Kent State study equates cell phone use with low grades high anxiety

Photo(Jennifer Abel @ ConsumerAffairs) In all the history of humanity, we are the first generation of people to take complete 24/7 connectivity for granted, and while there’s undeniably wonderful benefits to constant communication, there’s also concern that maybe, just maybe, 24/7 connectivity might have a downside as well.

Researchers from Kent State University have published a study suggesting just that: “Frequent cell phone use linked to anxiety, lower grades and reduced happiness in students.”  A study of 500 university students showed that “for the population studied, high frequency cell phone users tended to have lower GPA, higher anxiety, and lower satisfaction with life (happiness) relative to their peers who used the cell phone less often. The statistical model illustrating these relationships was highly significant.”

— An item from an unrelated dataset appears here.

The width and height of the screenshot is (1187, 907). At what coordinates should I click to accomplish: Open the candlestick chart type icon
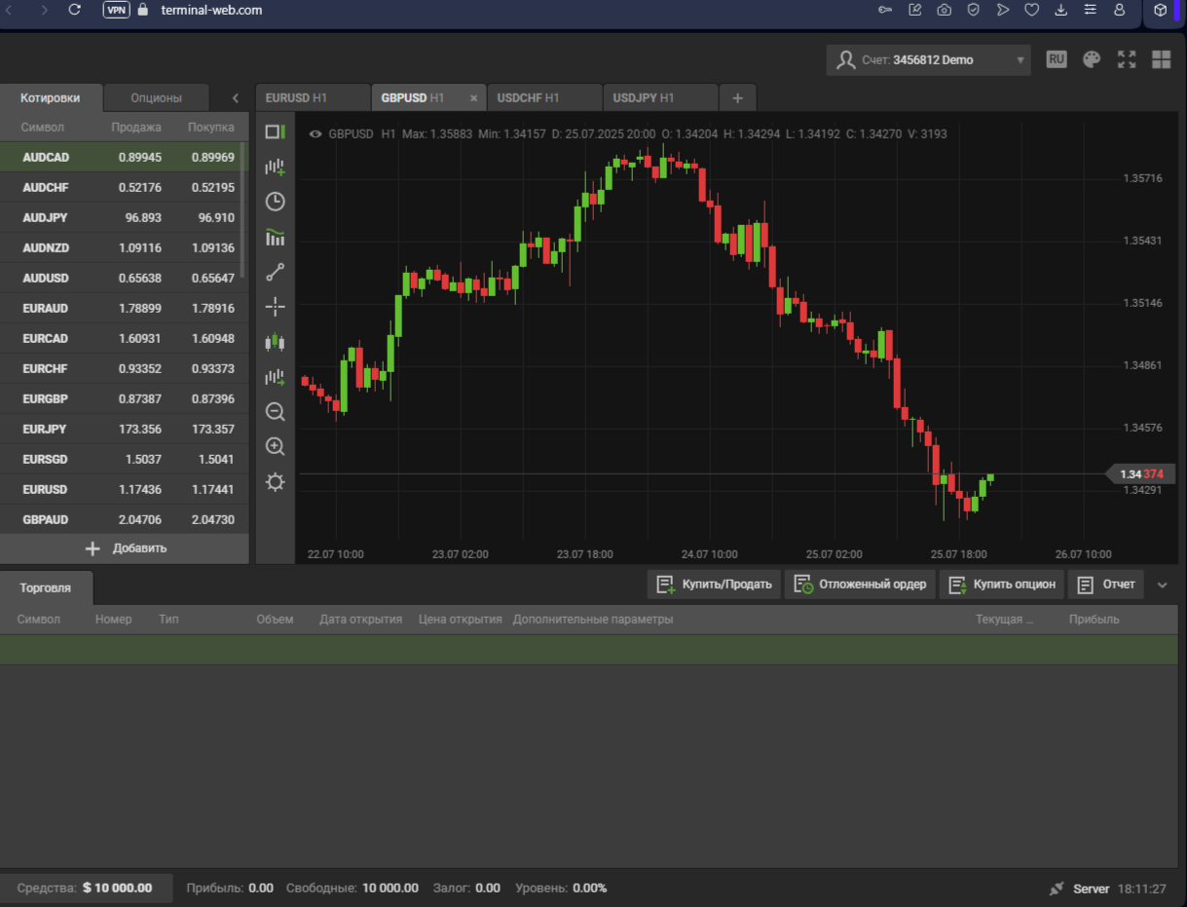pos(276,342)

Yet the study actually appears to show two different (though closely related) things: students with lower GPAs tended to have more anxiety than those with higher GPAs, and students who frequently used their phones tended to have lower GPAs.

Intriguing, but it’s uncertain exactly where correlation and causation lie: presumably, would heavy cell phone use not cause anxiety if the student still managed an A average? What about heavy phone use during semester breaks, when grades are not an issue? Is the problem simply “time spent on the phone,” or “time spent doing anything other than study or schoolwork?”

PhotoSemi-related anecdote: In 1953, science fiction writer Ray Bradbury published a short story called The Murderer, about a man considered insane by his futuristic society because he hates the constant communication devices people are expected to carry with them, to the point where he actually “murders” (destroys) some of these devices, including his “wrist radio.” The man’s science-fictional complaints include children who can call him via wrist radio at any time of day, no matter where he is, to remind him to pay their allowance, and a wife who got “hysterical” because “she had been completely out of  touch with me for half a day.”

Bradbury intended his 1950s audience to be utterly appalled by the thought of a future where you could never, ever be out of reach of anyone desiring your attention. Yet only sixty years later, that’s pretty much the status quo.